Saved data entries
☆ ☆ ☆

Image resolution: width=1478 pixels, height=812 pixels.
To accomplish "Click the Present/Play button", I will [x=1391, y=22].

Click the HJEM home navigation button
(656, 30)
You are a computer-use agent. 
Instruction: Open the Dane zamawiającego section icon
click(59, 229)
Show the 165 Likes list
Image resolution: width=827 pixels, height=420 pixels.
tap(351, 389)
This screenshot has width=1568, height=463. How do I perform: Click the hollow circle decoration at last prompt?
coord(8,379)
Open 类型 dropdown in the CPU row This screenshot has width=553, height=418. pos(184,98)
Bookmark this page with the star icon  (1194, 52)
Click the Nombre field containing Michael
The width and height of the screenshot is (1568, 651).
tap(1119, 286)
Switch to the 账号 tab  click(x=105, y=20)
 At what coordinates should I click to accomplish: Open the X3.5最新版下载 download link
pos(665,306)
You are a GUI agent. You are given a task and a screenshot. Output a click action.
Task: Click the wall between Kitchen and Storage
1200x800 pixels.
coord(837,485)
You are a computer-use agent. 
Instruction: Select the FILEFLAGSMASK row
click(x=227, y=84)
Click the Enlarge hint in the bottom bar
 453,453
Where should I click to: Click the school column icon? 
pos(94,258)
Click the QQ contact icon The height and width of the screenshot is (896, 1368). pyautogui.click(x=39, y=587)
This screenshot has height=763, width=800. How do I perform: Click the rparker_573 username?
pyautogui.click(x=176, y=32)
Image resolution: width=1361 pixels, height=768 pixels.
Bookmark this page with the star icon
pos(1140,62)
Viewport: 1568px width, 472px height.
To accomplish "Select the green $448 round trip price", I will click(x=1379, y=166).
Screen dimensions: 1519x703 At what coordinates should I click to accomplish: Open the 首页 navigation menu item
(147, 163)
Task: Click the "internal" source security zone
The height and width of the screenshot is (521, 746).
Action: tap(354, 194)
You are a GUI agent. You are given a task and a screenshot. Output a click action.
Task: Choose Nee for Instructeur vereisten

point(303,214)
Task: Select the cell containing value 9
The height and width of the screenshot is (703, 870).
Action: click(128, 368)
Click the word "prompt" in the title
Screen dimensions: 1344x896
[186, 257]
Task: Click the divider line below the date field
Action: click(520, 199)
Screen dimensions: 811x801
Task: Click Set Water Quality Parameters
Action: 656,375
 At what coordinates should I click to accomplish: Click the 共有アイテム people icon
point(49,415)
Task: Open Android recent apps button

☆ ☆ ☆

**TASK TO CARRY OUT**
All of the data shown above must be copied exactly.

**PROBLEM SOLUTION**
Image resolution: width=1478 pixels, height=812 pixels.
To accomplish "Click the Present/Play button", I will [x=1391, y=22].

Click the HJEM home navigation button
(656, 30)
You are a computer-use agent. 
Instruction: Open the Dane zamawiającego section icon
click(59, 229)
Show the 165 Likes list
Image resolution: width=827 pixels, height=420 pixels.
tap(351, 389)
This screenshot has width=1568, height=463. How do I perform: Click the hollow circle decoration at last prompt?
coord(8,379)
Open 类型 dropdown in the CPU row This screenshot has width=553, height=418. pos(184,98)
Bookmark this page with the star icon  (1194, 52)
Click the Nombre field containing Michael
The width and height of the screenshot is (1568, 651).
tap(1119, 286)
Switch to the 账号 tab  click(x=105, y=20)
 At what coordinates should I click to accomplish: Open the X3.5最新版下载 download link
pos(665,306)
You are a GUI agent. You are given a task and a screenshot. Output a click action.
Task: Click the wall between Kitchen and Storage
1200x800 pixels.
coord(837,485)
You are a computer-use agent. 
Instruction: Select the FILEFLAGSMASK row
click(x=227, y=84)
Click the Enlarge hint in the bottom bar
 453,453
Where should I click to: Click the school column icon? 
pos(94,258)
Click the QQ contact icon The height and width of the screenshot is (896, 1368). pyautogui.click(x=39, y=587)
This screenshot has height=763, width=800. How do I perform: Click the rparker_573 username?
pyautogui.click(x=176, y=32)
Image resolution: width=1361 pixels, height=768 pixels.
Bookmark this page with the star icon
pos(1140,62)
Viewport: 1568px width, 472px height.
To accomplish "Select the green $448 round trip price", I will click(x=1379, y=166).
Screen dimensions: 1519x703 At what coordinates should I click to accomplish: Open the 首页 navigation menu item
(147, 163)
Task: Click the "internal" source security zone
The height and width of the screenshot is (521, 746).
Action: tap(354, 194)
You are a GUI agent. You are given a task and a screenshot. Output a click action.
Task: Choose Nee for Instructeur vereisten

point(303,214)
Task: Select the cell containing value 9
The height and width of the screenshot is (703, 870).
Action: click(128, 368)
Click the word "prompt" in the title
Screen dimensions: 1344x896
[186, 257]
Task: Click the divider line below the date field
Action: click(520, 199)
Screen dimensions: 811x801
Task: Click Set Water Quality Parameters
Action: 656,375
 At what coordinates should I click to accomplish: Click the 共有アイテム people icon
point(49,415)
Task: Open Android recent apps button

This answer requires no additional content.